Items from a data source
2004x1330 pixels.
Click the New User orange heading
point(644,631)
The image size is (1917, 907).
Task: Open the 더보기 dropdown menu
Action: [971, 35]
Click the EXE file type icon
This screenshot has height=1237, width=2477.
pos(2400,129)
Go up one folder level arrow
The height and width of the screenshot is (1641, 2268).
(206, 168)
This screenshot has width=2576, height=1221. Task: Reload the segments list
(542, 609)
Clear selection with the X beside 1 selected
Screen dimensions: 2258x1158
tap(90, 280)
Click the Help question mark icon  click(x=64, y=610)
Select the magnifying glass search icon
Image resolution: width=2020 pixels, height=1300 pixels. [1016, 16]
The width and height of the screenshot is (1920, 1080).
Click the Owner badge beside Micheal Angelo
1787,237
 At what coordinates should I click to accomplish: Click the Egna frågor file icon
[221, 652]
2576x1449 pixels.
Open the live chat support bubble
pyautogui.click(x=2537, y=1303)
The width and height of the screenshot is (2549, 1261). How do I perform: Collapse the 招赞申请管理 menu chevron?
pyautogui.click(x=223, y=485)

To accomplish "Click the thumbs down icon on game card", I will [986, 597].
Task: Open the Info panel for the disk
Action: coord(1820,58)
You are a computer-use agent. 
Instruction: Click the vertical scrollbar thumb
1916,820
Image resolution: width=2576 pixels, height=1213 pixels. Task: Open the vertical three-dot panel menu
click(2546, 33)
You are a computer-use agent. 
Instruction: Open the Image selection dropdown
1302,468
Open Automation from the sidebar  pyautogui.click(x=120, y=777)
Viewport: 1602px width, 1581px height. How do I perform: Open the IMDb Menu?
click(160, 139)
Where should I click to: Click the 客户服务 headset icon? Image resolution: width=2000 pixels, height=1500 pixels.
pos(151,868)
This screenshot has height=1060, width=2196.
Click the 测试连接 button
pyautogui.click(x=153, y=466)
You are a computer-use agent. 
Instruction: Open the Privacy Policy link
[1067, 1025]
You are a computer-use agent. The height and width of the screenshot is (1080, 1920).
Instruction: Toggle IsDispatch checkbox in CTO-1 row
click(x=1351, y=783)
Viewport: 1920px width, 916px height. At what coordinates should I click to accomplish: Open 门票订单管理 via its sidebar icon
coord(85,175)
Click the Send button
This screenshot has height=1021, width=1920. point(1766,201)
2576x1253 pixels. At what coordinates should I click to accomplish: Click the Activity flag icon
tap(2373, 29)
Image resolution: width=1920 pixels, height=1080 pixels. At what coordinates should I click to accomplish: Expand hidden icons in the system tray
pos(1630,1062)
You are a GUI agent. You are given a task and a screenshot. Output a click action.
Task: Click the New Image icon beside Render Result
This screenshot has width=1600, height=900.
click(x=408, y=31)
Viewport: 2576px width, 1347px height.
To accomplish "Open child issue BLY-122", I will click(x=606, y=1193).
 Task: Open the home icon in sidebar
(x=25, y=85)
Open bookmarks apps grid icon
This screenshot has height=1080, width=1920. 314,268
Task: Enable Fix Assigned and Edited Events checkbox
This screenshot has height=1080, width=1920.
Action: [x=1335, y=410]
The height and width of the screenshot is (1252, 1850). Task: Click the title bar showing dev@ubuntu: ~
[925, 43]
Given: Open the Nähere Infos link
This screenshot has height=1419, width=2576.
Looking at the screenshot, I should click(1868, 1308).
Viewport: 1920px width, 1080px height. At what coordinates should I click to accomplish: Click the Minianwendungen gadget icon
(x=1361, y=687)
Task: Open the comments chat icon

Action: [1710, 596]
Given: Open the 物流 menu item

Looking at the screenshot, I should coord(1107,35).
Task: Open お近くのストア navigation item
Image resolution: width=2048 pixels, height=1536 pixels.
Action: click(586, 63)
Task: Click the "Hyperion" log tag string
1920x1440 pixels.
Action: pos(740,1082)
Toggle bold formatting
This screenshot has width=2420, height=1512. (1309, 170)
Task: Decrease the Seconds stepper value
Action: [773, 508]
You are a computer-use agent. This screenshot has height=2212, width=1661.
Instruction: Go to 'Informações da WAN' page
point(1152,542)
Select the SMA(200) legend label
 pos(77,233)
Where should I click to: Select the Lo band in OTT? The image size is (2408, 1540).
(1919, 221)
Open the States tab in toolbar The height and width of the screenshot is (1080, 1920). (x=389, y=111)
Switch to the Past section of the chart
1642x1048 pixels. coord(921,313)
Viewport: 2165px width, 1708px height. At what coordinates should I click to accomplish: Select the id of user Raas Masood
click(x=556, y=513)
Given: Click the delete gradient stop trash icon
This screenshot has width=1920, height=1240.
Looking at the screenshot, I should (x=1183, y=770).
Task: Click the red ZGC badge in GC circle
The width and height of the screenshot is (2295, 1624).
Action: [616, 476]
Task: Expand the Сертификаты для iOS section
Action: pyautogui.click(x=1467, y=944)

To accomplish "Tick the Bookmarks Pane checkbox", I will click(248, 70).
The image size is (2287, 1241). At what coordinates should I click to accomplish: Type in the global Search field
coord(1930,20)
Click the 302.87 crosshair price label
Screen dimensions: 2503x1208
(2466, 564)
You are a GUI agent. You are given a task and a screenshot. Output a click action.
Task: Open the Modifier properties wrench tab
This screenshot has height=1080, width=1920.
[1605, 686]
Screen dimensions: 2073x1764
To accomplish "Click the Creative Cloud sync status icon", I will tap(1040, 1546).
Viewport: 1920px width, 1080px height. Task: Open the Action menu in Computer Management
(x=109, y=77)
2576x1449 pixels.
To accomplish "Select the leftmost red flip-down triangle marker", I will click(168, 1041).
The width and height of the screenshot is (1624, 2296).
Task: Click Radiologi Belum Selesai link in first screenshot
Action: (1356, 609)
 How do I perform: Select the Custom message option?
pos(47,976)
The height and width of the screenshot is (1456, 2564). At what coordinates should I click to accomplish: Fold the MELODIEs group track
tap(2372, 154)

**Exercise requirements:** Please print exactly what appears from the first line of the data through the line with "Open Automation from", including both of those lines and nothing past them.

**Result below:**
2004x1330 pixels.
Click the New User orange heading
point(644,631)
The image size is (1917, 907).
Task: Open the 더보기 dropdown menu
Action: [971, 35]
Click the EXE file type icon
This screenshot has height=1237, width=2477.
pos(2400,129)
Go up one folder level arrow
The height and width of the screenshot is (1641, 2268).
(206, 168)
This screenshot has width=2576, height=1221. Task: Reload the segments list
(542, 609)
Clear selection with the X beside 1 selected
Screen dimensions: 2258x1158
tap(90, 280)
Click the Help question mark icon  click(x=64, y=610)
Select the magnifying glass search icon
Image resolution: width=2020 pixels, height=1300 pixels. [1016, 16]
The width and height of the screenshot is (1920, 1080).
Click the Owner badge beside Micheal Angelo
1787,237
 At what coordinates should I click to accomplish: Click the Egna frågor file icon
[221, 652]
2576x1449 pixels.
Open the live chat support bubble
pyautogui.click(x=2537, y=1303)
The width and height of the screenshot is (2549, 1261). How do I perform: Collapse the 招赞申请管理 menu chevron?
pyautogui.click(x=223, y=485)

To accomplish "Click the thumbs down icon on game card", I will [986, 597].
Task: Open the Info panel for the disk
Action: coord(1820,58)
You are a computer-use agent. 
Instruction: Click the vertical scrollbar thumb
1916,820
Image resolution: width=2576 pixels, height=1213 pixels. Task: Open the vertical three-dot panel menu
click(2546, 33)
You are a computer-use agent. 
Instruction: Open the Image selection dropdown
1302,468
Open Automation from the sidebar  pyautogui.click(x=120, y=777)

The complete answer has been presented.